§ **Extract to read**
◆ ◆ ◆

A Path exposes every component of its address as an attribute. Instead of calling os.path.splitext, os.path.basename, and os.path.dirname — three separate functions for three pieces of the same path — you read .stem, .name, and .parent from one object.

Replace process_station:

def process_station(station_id):
    station_dir = BASE / station_id
    paths = sorted(station_dir / f for f in os.listdir(station_dir) if f.endswith(".csv"))
    latest_path = paths[-1]

    print(f"  .name   : {latest_path.name}")
    print(f"  .stem   : {latest_path.stem}")
    print(f"  .suffix : {latest_path.suffix}")
    print(f"  .parent : {latest_path.parent.name}")

    with open(latest_path) as f:
        reader = csv.DictReader(f)
        temps = [float(r["temp_c"]) for r in reader]

    avg = sum(temps) / len(temps)
    print(f"Station {station_id} | Date: {latest_path.stem} | Avg temp: {avg:.1f}°C\n")

◆ ◆ ◆

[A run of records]
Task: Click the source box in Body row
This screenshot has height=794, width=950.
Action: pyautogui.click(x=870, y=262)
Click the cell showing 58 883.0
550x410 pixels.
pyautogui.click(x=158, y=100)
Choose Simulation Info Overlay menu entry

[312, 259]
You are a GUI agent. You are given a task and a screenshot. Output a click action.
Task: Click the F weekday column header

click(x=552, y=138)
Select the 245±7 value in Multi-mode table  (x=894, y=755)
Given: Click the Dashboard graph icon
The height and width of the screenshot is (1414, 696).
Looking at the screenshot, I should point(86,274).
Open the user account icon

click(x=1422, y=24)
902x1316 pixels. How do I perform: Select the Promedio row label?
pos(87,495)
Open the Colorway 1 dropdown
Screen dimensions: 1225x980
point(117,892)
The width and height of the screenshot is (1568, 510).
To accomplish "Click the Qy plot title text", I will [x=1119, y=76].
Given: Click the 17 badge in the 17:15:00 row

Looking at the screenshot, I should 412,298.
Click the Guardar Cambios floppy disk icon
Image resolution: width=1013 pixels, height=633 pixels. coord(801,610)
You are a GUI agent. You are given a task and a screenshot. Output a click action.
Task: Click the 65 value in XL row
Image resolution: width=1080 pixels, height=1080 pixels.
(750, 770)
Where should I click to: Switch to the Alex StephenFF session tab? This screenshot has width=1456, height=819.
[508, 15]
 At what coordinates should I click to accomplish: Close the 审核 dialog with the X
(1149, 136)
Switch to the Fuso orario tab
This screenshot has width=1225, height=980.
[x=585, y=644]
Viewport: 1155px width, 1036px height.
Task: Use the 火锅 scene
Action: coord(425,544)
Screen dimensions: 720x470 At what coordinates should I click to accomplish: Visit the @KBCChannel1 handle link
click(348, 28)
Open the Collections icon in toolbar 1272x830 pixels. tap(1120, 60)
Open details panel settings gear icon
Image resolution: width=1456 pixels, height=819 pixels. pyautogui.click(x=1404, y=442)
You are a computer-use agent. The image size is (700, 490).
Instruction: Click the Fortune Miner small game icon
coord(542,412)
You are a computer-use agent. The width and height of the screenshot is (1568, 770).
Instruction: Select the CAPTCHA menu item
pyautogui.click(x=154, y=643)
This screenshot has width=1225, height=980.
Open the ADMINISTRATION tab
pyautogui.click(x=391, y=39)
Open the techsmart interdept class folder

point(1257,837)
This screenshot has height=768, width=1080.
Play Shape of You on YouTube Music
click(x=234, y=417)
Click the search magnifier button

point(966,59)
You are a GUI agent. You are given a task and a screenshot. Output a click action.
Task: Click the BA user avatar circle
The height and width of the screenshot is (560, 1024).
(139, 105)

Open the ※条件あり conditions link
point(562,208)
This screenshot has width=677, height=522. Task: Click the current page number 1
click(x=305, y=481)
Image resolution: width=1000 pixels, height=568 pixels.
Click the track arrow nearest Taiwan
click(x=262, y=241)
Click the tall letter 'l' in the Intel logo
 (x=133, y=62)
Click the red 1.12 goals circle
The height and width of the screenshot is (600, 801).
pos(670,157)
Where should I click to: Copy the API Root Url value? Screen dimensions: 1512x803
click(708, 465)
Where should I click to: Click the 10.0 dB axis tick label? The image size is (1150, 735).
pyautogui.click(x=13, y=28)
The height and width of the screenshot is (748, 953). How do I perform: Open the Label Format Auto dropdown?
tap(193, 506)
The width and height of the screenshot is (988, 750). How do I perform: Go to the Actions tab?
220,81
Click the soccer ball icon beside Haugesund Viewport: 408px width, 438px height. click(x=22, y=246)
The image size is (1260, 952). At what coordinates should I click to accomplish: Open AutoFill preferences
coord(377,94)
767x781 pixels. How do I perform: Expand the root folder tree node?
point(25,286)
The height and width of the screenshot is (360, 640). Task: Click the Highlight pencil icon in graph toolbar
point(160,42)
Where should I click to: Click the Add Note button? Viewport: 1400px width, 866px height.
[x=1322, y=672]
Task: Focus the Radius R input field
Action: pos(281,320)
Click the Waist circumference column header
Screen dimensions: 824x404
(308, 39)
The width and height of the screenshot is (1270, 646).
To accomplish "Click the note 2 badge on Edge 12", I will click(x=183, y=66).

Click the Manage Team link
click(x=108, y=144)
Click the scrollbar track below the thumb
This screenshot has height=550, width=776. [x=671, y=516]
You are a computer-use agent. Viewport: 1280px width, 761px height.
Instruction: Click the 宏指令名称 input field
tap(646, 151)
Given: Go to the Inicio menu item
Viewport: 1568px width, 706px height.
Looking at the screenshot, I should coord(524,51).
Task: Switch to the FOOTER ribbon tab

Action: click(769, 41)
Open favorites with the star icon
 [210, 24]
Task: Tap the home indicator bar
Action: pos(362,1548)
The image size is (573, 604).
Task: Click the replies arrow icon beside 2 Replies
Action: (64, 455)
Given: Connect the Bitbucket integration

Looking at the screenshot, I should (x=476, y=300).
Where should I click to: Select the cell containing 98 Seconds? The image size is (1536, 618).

◆ ◆ ◆

§ **Exercise tasks**
A. In the extract about Path attributes, restate the paragraph beginning "A Path exposes every component" as a brief bulleted list that keeps its main facts.
B. Reproduce the portion of the extract about Path attributes between "latest_path = paths[-1]" and "sum(temps) / len(temps)", inclusive.

§ **Solutions to the tasks**
A.
- A Path makes each component of its address available as an attribute.
- This replaces three separate functions for three pieces of the same path: os.path.splitext, os.path.basename, and os.path.dirname.
- Instead, .stem, .name, and .parent are read from one object.

B.
latest_path = paths[-1]

    print(f"  .name   : {latest_path.name}")
    print(f"  .stem   : {latest_path.stem}")
    print(f"  .suffix : {latest_path.suffix}")
    print(f"  .parent : {latest_path.parent.name}")

    with open(latest_path) as f:
        reader = csv.DictReader(f)
        temps = [float(r["temp_c"]) for r in reader]

    avg = sum(temps) / len(temps)